The library is written in Fortran and is requiring a Fortran compiler
and an MPI 2 library. The MPI 2 communication of this library is
supposed to work independent of the remaining program and it is
therefore not necessary to synchronize it with the main
program. Additional requirements are dependent on the variant which is
chosen.
There are three different cases for the distribution of the tasks
possible, additional there are 4 different variants of the library
possible. For the latter the choice should be related to the hardware
and software on which the library should be used. They can be combined
with every task distribution.
# ACTING OF DLB #
DLB takes care about the available job numbers. On request it gives
several of these to a processor to work on. It takes care that each of
them is given back exactly once. If a processor runs out of jobs, he
can, for DLB_VARIANT > 0, ask the other processors to give them some
of theirs.
# CASES OF DISTRIBUTION #
There are three different cases for the task distribution possible. They
differ in the information on the tasks or in the starting distribution.
1. All jobs are equal in name, each processor starts with a
consecutive number of tasks.
2. Each job gets a special color by initialization, it is expected for
efficiency that jobs with the same color are having consecutive
numbers.
3. The jobs are equal in name but the initial distribution of the
tasks is such that for n processors one of them will get every n'th
task. This interface was designed for tasks, which are ordered
after size or expected cost, starting with the larger ones.
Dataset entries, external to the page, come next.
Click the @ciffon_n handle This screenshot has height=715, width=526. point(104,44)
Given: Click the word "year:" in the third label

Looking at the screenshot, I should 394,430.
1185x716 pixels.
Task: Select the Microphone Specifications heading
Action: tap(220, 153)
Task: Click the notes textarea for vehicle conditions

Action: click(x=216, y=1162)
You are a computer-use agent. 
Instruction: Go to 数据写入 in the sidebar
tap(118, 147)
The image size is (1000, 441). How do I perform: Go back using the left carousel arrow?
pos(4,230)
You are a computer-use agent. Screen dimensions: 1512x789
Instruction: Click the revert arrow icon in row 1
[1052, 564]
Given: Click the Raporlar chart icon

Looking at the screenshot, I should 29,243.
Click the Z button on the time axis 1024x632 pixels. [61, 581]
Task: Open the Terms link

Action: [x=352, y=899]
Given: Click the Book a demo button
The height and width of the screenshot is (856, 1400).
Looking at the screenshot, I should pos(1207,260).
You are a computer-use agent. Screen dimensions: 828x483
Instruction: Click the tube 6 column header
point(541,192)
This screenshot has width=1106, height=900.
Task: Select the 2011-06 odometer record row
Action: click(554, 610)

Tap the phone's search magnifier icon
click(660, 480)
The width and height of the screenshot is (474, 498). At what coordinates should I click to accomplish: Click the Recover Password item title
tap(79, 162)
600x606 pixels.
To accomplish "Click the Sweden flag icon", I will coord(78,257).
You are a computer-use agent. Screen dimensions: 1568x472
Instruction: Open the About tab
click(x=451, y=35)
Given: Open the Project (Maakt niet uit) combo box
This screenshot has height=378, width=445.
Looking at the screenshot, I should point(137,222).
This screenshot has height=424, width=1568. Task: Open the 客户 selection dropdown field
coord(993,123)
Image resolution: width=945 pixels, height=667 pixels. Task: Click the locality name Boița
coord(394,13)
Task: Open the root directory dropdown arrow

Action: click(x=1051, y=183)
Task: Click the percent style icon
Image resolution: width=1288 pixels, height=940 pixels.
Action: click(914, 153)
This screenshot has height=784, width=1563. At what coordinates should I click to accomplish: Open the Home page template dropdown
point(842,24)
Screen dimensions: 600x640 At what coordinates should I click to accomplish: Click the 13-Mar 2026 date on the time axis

There are 8 different functions altogether, where two are common ones,
while of the other each two belong to one of the cases.
# DIFFERENT VARIANTS #
Which of the different variants of the DLB implementations is used is
selected by DLB_VARIANT.
DLB_VARIANT = 0: is a static distribution, where no communication
between the processors is used. Intended mainly for debugging.
DLB_VARIANT = 1: is a remote memory access (RMA) method. When RMA is
really asynchronous, or done by the hardware, this method can be
very effective.
DLB_VARIANT = 2 and DLB_VARIANT = 3: Both methods use threads for
making the DLB algorithm work. They need a higher level of thread
safety than the normal MPI_INIT(). They should be run with
MPI_INIT_THREAD, where the variant 2 needs at least level
MPI_THREAD_SERIALIZED, while variant 3 needs MPI_THREAD_MULTIPLE.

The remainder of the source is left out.